[Start EXCERPT PROVIDED]

# Incra's 52inch LS positioner package!



## longgone

You made a good choice with the TS-LS. I am sure uou will find the Incra tools contageious and find the irrestable need to buy more of their products. I bought the TS-LS system about a month ago and am extremely impressed with its accuracy and features. I like it so much that I just ordered the Incra LS Supersystem and the Incra Router Table top. It will be arriving day after tomorrow and I am extremely anxious to get it. I had been designing a new router table cabinet for my old router table top but now I am re designing the cabinet plans to fit the Incra system.


----------



## Julian

I had an incra system on my 1950's era craftsman ts about 12 years ago and it sure made that old saw accurate. Well that and the addition of balanced pulleys and a link belt. I have since moved on to a better saw and regretfully sold the fence along with the old saw….


----------



## webwood

i love my router set up - being able to exactly duplicate a cut is priceless


----------



## jack1

It's a good company. I have that miter system with the sled. LOVE IT! ;0)


----------



## bigike

those are great systems, the thing i like the best is the dynomat around the router. that's sweet i would of never thought of that thanks for the idea.


----------



## buffalosean

congradulations,
I wish I had one. maybe I will someday. good luck, not that you need it with that system!

[End EXCERPT PROVIDED]

* **AIM OF THE TASK**:
Give the username of every poster in the Incra positioner thread above, in the order they appear.

[Start EXCERPTED RECORDS]

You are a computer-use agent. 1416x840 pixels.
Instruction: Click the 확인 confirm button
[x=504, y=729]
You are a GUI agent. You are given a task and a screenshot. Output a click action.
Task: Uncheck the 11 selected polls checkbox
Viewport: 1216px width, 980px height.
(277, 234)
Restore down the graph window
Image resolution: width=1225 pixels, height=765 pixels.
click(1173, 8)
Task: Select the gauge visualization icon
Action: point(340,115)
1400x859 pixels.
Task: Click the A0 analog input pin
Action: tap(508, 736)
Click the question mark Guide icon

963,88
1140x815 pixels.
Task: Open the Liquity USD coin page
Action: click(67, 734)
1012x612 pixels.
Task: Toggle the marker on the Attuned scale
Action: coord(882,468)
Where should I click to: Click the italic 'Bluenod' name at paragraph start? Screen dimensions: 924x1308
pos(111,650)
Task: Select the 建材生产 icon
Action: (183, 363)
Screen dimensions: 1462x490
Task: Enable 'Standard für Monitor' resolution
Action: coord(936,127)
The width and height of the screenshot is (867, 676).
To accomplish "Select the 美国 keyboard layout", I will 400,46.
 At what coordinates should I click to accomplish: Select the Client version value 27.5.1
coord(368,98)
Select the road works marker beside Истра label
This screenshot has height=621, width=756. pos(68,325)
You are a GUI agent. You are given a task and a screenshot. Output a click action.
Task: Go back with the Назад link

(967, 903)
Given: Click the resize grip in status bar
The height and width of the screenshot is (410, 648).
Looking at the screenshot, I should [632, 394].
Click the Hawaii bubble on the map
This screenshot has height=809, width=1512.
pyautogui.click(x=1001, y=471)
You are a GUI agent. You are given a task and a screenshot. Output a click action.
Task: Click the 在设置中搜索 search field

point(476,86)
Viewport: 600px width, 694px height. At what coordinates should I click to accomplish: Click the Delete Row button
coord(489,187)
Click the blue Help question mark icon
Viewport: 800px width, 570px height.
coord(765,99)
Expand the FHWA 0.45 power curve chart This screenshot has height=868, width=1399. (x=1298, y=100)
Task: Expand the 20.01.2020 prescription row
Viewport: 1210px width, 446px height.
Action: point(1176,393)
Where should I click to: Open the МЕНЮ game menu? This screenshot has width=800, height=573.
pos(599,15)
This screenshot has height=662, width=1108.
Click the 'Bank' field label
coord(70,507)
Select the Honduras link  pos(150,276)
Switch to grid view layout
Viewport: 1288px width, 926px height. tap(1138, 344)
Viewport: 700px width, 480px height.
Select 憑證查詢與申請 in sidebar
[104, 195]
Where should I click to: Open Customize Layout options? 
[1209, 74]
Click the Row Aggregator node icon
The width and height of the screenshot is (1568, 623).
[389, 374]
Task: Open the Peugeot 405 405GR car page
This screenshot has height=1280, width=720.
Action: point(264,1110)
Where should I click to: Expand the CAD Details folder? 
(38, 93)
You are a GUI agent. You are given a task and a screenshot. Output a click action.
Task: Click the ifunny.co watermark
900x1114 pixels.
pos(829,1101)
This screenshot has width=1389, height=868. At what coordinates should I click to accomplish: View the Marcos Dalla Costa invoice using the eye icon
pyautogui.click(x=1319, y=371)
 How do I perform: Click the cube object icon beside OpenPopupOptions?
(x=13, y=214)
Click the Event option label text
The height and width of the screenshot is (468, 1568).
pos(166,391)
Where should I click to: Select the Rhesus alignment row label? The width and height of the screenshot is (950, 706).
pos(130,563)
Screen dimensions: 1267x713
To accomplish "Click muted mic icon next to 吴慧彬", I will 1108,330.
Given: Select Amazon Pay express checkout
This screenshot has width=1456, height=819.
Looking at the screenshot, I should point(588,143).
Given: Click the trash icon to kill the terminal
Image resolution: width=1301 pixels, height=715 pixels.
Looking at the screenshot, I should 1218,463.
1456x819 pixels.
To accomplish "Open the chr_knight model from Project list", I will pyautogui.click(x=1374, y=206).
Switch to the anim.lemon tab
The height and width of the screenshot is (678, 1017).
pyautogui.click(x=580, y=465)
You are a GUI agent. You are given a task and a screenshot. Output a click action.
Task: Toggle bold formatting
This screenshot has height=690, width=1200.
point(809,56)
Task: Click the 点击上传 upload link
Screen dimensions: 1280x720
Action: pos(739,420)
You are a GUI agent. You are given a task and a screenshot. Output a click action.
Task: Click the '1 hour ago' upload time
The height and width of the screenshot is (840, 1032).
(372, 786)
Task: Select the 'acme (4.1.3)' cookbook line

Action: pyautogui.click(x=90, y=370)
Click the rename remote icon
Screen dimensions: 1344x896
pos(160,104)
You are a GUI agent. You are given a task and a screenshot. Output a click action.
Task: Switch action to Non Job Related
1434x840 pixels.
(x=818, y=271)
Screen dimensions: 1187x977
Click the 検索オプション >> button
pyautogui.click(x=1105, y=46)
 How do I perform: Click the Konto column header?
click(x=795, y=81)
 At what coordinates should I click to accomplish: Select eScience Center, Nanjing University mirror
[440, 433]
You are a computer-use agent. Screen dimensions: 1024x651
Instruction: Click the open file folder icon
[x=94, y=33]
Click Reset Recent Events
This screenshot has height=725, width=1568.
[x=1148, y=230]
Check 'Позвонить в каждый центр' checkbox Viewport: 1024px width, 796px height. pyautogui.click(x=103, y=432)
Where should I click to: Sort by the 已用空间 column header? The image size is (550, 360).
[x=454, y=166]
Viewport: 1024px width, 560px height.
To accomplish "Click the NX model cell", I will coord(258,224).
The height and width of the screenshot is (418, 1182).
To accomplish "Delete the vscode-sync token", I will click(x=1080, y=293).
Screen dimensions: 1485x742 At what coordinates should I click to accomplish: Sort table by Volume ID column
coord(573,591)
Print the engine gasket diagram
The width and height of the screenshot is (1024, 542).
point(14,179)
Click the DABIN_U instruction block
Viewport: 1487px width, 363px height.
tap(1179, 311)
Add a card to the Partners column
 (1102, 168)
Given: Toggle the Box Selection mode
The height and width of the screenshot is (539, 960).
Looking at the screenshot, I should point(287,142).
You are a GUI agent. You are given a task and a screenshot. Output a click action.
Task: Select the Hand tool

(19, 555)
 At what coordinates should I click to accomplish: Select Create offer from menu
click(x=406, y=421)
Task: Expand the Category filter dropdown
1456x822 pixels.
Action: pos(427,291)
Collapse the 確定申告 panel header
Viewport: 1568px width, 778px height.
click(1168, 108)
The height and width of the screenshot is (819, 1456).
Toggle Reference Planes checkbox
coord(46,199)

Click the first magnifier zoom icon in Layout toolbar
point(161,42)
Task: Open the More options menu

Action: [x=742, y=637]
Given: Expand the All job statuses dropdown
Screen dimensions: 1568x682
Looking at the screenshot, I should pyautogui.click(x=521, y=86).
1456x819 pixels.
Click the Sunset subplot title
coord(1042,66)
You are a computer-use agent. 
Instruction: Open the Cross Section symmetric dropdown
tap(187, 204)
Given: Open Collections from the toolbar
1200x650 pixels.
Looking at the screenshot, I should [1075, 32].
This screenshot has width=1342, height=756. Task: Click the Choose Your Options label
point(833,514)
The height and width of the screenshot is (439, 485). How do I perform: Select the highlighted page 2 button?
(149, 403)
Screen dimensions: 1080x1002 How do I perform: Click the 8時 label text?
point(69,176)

[End EXCERPTED RECORDS]

* **COMPLETED EXERCISE**:
longgone, Julian, webwood, jack1, bigike, buffalosean